Payouts rose 4.9% to £15.6bn and were boosted by higher one-off special dividends, with 95% of Q1’s payers either increasing dividends or holding them steady.

Regular dividends, which exclude these volatile one-offs, were £14.7bn in Q1: up just 2.0% on a constant-currency basis, with most sectors delivering steady, low single-digit growth.

The brightest spots included the airline, leisure and travel sector, where payouts are finally rebounding from the pandemic (although they remain some way below pre-2020 levels).

The caterer Compass is also benefiting from the recovery in global travel, and its large increase pushed dividends from the consumer goods sector higher.

The Dividend Monitor cited the impact of share buyback programmes on long-term dividend growth: with around thirty large British companies currently running such schemes, they are spending around three times more on stock repurchases than a decade ago.

 

Key Sector Developments in Q1:

 

The food, drink and tobacco sector was the only large sector to show growth in the total value of dividends paid in Q1, mainly thanks to strong profits at Associated British Foods.

However, the other dominant sectors during Q1, healthcare, oil and telecoms, all declined modestly owing to a stronger pound and the impact of share buybacks.

For example, although per-share dollar dividend increases are rapid in the oil sector, the total sterling value of payments in the sector dipped 2.8%.

The lack of Q1 dividend payments from banks helps explain the relatively subdued underlying payout growth at market level, as the sector has recently been the main driver of UK dividend growth.

 

Forecast for 2024:

 

The Dividend Monitor’s forecast for headline growth in 2024 is increased to 4.3% (up from 3.7%) or £94.5bn in total payouts following higher-than-anticipated special dividends in Q1 and a slightly lower sterling exchange rate since January.

It also said that regular dividend growth is likely to be slower than anticipated, with payouts rising 1.5% on an underlying basis to £89.5bn (down from 2.0% three months ago).

The twelve-month prospective yield on UK equities currently stands at 4.0%: unchanged from its position three months ago.

Mark Cleland, CEO Issuer Services United Kingdom, Channel Islands, Ireland and Africa at Computershare, said: “Dividends were healthy in the first quarter of 2024, but the general picture of flat or slowly growing dividends in most sectors is setting the tone for the whole year.

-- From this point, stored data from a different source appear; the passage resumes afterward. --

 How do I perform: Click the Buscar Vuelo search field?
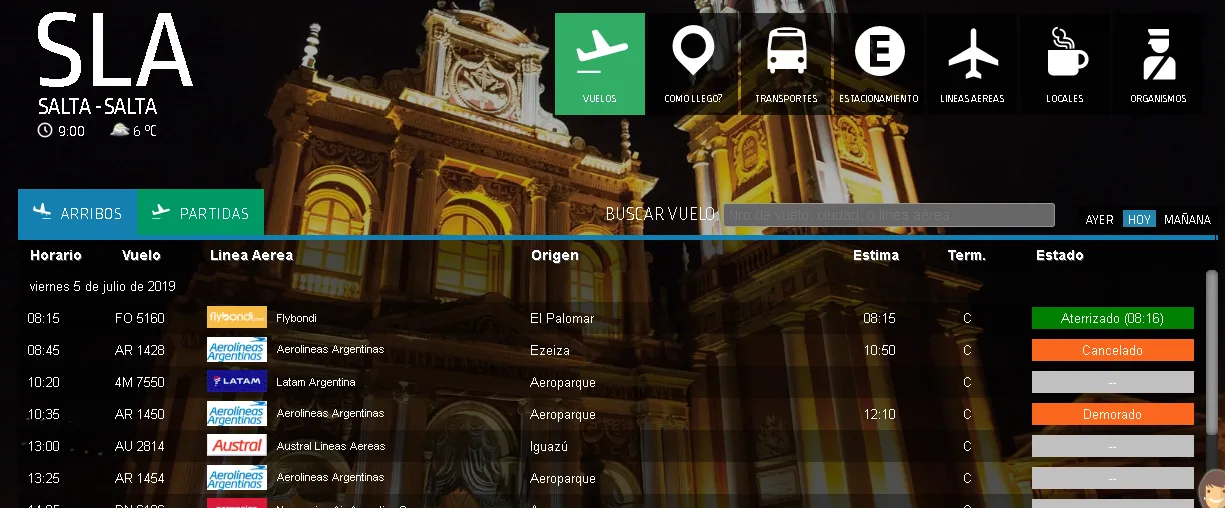[x=888, y=215]
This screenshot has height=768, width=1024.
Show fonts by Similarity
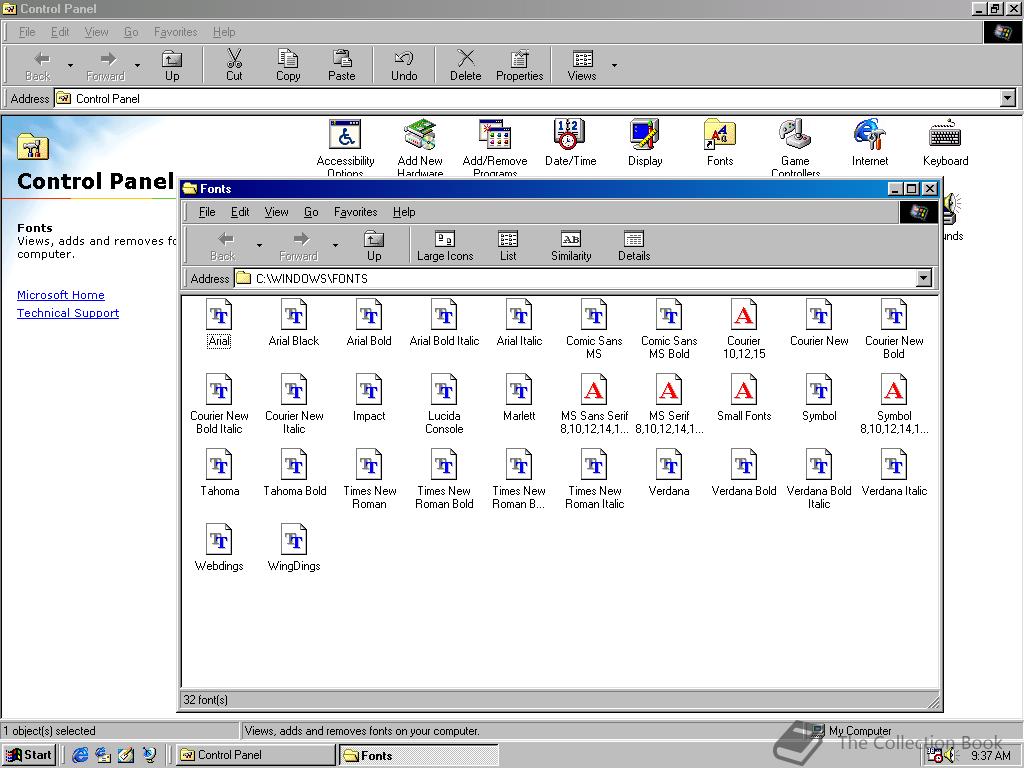[571, 246]
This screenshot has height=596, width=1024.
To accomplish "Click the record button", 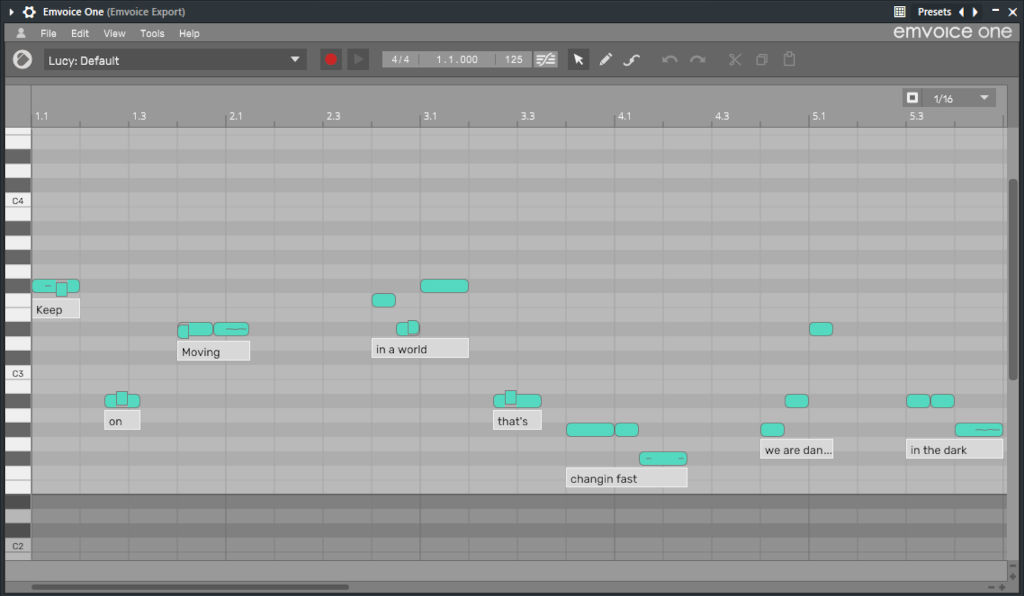I will (x=330, y=60).
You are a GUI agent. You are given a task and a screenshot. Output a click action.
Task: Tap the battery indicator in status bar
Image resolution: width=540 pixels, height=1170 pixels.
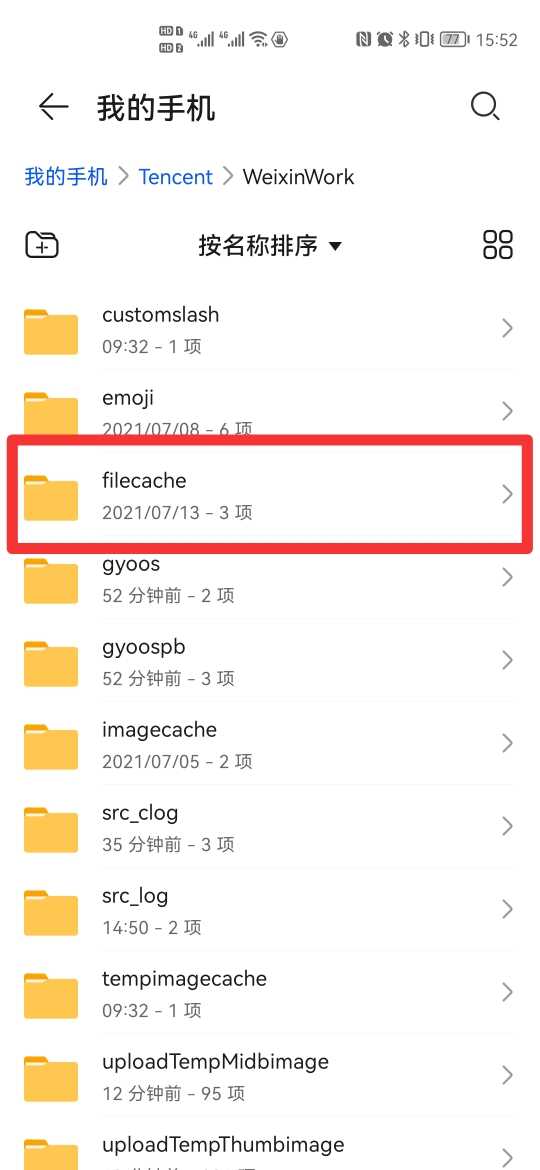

“Only the banks and the recovering leisure and travel sector look likely to deliver double-digit growth this year, while only the mining sector, which is defined by the ups and downs of the commodity cycle, seems set for double-digit declines.

“This modest growth in dividends reflects the earnings picture: cost pressures have eased for many businesses, but the cost of capital has risen sharply, and economic growth is sluggish at best in the UK and in much of the world.

“This makes it difficult for companies to build earnings momentum, which influences how much boards decide to return to shareholders in the form of buybacks or dividends.

“This largely explains why the outlook for 2024 is relatively modest.”